• **TASK OBJECTIVE**: Output the whole listing again, exactly as it reads.

◇ ◇ ◇ ◇ ◇

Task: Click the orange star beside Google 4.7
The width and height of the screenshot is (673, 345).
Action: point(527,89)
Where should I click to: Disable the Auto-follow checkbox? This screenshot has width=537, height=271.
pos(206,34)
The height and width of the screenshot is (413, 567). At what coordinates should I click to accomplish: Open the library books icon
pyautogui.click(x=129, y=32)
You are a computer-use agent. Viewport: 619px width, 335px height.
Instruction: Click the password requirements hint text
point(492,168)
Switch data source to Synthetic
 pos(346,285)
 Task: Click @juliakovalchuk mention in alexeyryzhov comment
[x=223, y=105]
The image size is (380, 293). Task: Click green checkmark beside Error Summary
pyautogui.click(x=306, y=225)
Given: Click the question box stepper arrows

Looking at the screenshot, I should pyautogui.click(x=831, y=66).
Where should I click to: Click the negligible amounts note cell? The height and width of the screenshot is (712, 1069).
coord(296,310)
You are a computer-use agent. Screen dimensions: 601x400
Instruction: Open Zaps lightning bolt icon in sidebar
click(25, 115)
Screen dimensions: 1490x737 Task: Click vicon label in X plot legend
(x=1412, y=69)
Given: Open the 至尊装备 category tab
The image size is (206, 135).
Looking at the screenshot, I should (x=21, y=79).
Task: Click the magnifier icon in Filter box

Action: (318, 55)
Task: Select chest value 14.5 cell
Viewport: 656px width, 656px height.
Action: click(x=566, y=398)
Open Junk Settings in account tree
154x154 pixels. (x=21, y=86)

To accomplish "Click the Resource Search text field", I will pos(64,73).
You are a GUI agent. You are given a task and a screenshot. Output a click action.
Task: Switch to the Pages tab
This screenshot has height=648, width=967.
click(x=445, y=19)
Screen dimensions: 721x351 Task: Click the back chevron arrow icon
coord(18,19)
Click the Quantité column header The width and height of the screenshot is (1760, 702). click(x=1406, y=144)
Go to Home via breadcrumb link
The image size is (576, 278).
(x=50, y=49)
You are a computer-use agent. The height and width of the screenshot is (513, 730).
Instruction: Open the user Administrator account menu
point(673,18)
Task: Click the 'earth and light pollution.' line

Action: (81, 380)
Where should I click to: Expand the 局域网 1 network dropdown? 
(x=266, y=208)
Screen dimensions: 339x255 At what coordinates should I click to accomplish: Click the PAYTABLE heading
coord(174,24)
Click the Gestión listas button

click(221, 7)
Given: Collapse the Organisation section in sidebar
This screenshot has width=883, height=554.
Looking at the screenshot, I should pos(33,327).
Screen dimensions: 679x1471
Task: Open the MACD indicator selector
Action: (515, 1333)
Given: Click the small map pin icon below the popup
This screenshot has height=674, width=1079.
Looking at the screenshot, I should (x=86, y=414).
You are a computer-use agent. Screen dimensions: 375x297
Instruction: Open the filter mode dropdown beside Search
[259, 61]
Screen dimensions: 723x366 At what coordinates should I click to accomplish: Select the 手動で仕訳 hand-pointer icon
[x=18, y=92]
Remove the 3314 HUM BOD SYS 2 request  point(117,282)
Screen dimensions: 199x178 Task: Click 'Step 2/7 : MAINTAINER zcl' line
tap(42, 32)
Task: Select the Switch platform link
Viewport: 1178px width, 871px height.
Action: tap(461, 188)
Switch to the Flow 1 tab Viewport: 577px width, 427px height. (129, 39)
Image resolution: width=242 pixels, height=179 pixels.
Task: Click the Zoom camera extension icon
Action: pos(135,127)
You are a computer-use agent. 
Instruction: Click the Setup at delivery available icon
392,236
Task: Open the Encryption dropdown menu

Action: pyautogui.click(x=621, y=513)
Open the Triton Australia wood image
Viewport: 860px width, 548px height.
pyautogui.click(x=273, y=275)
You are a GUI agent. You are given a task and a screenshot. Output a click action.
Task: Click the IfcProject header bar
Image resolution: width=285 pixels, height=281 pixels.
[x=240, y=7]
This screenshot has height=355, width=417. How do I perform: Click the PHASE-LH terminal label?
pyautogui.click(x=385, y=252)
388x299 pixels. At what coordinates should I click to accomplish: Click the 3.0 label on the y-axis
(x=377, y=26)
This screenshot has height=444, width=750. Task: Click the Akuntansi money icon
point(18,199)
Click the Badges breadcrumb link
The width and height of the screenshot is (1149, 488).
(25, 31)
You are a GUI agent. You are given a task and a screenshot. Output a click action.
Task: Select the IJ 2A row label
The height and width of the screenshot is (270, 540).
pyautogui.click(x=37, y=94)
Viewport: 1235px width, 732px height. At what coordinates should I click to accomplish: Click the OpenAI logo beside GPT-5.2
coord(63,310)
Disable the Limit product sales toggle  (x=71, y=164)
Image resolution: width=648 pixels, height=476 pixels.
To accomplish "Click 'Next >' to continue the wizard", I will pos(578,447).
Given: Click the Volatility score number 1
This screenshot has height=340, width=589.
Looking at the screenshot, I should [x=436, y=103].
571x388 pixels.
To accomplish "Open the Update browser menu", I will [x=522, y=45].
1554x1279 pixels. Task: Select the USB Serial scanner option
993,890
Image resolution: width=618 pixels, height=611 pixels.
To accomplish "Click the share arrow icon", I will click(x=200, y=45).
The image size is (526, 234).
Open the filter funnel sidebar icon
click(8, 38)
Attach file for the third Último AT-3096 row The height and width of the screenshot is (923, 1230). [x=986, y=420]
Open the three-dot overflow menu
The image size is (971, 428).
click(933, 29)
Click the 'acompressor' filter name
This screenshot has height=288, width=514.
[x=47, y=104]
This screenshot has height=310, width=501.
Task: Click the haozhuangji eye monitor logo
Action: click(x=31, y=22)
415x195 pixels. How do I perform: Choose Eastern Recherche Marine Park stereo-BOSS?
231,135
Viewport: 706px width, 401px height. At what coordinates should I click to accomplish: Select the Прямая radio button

◇ ◇ ◇ ◇ ◇

• **TASK OUTPUT**:
Task: Click the orange star beside Google 4.7
The width and height of the screenshot is (673, 345).
Action: point(527,89)
Where should I click to: Disable the Auto-follow checkbox? This screenshot has width=537, height=271.
pos(206,34)
The height and width of the screenshot is (413, 567). At what coordinates should I click to accomplish: Open the library books icon
pyautogui.click(x=129, y=32)
You are a computer-use agent. Viewport: 619px width, 335px height.
Instruction: Click the password requirements hint text
point(492,168)
Switch data source to Synthetic
 pos(346,285)
 Task: Click @juliakovalchuk mention in alexeyryzhov comment
[x=223, y=105]
The image size is (380, 293). Task: Click green checkmark beside Error Summary
pyautogui.click(x=306, y=225)
Given: Click the question box stepper arrows

Looking at the screenshot, I should pyautogui.click(x=831, y=66).
Where should I click to: Click the negligible amounts note cell? The height and width of the screenshot is (712, 1069).
coord(296,310)
You are a computer-use agent. Screen dimensions: 601x400
Instruction: Open Zaps lightning bolt icon in sidebar
click(25, 115)
Screen dimensions: 1490x737 Task: Click vicon label in X plot legend
(x=1412, y=69)
Given: Open the 至尊装备 category tab
The image size is (206, 135).
Looking at the screenshot, I should (x=21, y=79).
Task: Click the magnifier icon in Filter box

Action: (318, 55)
Task: Select chest value 14.5 cell
Viewport: 656px width, 656px height.
Action: click(x=566, y=398)
Open Junk Settings in account tree
154x154 pixels. (x=21, y=86)

To accomplish "Click the Resource Search text field", I will pos(64,73).
You are a GUI agent. You are given a task and a screenshot. Output a click action.
Task: Switch to the Pages tab
This screenshot has height=648, width=967.
click(x=445, y=19)
Screen dimensions: 721x351 Task: Click the back chevron arrow icon
coord(18,19)
Click the Quantité column header The width and height of the screenshot is (1760, 702). click(x=1406, y=144)
Go to Home via breadcrumb link
The image size is (576, 278).
(x=50, y=49)
You are a computer-use agent. The height and width of the screenshot is (513, 730).
Instruction: Open the user Administrator account menu
point(673,18)
Task: Click the 'earth and light pollution.' line

Action: (81, 380)
Where should I click to: Expand the 局域网 1 network dropdown? 
(x=266, y=208)
Screen dimensions: 339x255 At what coordinates should I click to accomplish: Click the PAYTABLE heading
coord(174,24)
Click the Gestión listas button

click(221, 7)
Given: Collapse the Organisation section in sidebar
This screenshot has width=883, height=554.
Looking at the screenshot, I should pos(33,327).
Screen dimensions: 679x1471
Task: Open the MACD indicator selector
Action: (515, 1333)
Given: Click the small map pin icon below the popup
This screenshot has height=674, width=1079.
Looking at the screenshot, I should (x=86, y=414).
You are a computer-use agent. Screen dimensions: 375x297
Instruction: Open the filter mode dropdown beside Search
[259, 61]
Screen dimensions: 723x366 At what coordinates should I click to accomplish: Select the 手動で仕訳 hand-pointer icon
[x=18, y=92]
Remove the 3314 HUM BOD SYS 2 request  point(117,282)
Screen dimensions: 199x178 Task: Click 'Step 2/7 : MAINTAINER zcl' line
tap(42, 32)
Task: Select the Switch platform link
Viewport: 1178px width, 871px height.
Action: tap(461, 188)
Switch to the Flow 1 tab Viewport: 577px width, 427px height. (129, 39)
Image resolution: width=242 pixels, height=179 pixels.
Task: Click the Zoom camera extension icon
Action: pos(135,127)
You are a computer-use agent. 
Instruction: Click the Setup at delivery available icon
392,236
Task: Open the Encryption dropdown menu

Action: pyautogui.click(x=621, y=513)
Open the Triton Australia wood image
Viewport: 860px width, 548px height.
pyautogui.click(x=273, y=275)
You are a GUI agent. You are given a task and a screenshot. Output a click action.
Task: Click the IfcProject header bar
Image resolution: width=285 pixels, height=281 pixels.
[x=240, y=7]
This screenshot has height=355, width=417. How do I perform: Click the PHASE-LH terminal label?
pyautogui.click(x=385, y=252)
388x299 pixels. At what coordinates should I click to accomplish: Click the 3.0 label on the y-axis
(x=377, y=26)
This screenshot has height=444, width=750. Task: Click the Akuntansi money icon
point(18,199)
Click the Badges breadcrumb link
The width and height of the screenshot is (1149, 488).
(25, 31)
You are a GUI agent. You are given a task and a screenshot. Output a click action.
Task: Select the IJ 2A row label
The height and width of the screenshot is (270, 540).
pyautogui.click(x=37, y=94)
Viewport: 1235px width, 732px height. At what coordinates should I click to accomplish: Click the OpenAI logo beside GPT-5.2
coord(63,310)
Disable the Limit product sales toggle  (x=71, y=164)
Image resolution: width=648 pixels, height=476 pixels.
To accomplish "Click 'Next >' to continue the wizard", I will pos(578,447).
Given: Click the Volatility score number 1
This screenshot has height=340, width=589.
Looking at the screenshot, I should [x=436, y=103].
571x388 pixels.
To accomplish "Open the Update browser menu", I will [x=522, y=45].
1554x1279 pixels. Task: Select the USB Serial scanner option
993,890
Image resolution: width=618 pixels, height=611 pixels.
To accomplish "Click the share arrow icon", I will click(x=200, y=45).
The image size is (526, 234).
Open the filter funnel sidebar icon
click(8, 38)
Attach file for the third Último AT-3096 row The height and width of the screenshot is (923, 1230). [x=986, y=420]
Open the three-dot overflow menu
The image size is (971, 428).
click(933, 29)
Click the 'acompressor' filter name
This screenshot has height=288, width=514.
[x=47, y=104]
This screenshot has height=310, width=501.
Task: Click the haozhuangji eye monitor logo
Action: click(x=31, y=22)
415x195 pixels. How do I perform: Choose Eastern Recherche Marine Park stereo-BOSS?
231,135
Viewport: 706px width, 401px height. At what coordinates should I click to accomplish: Select the Прямая radio button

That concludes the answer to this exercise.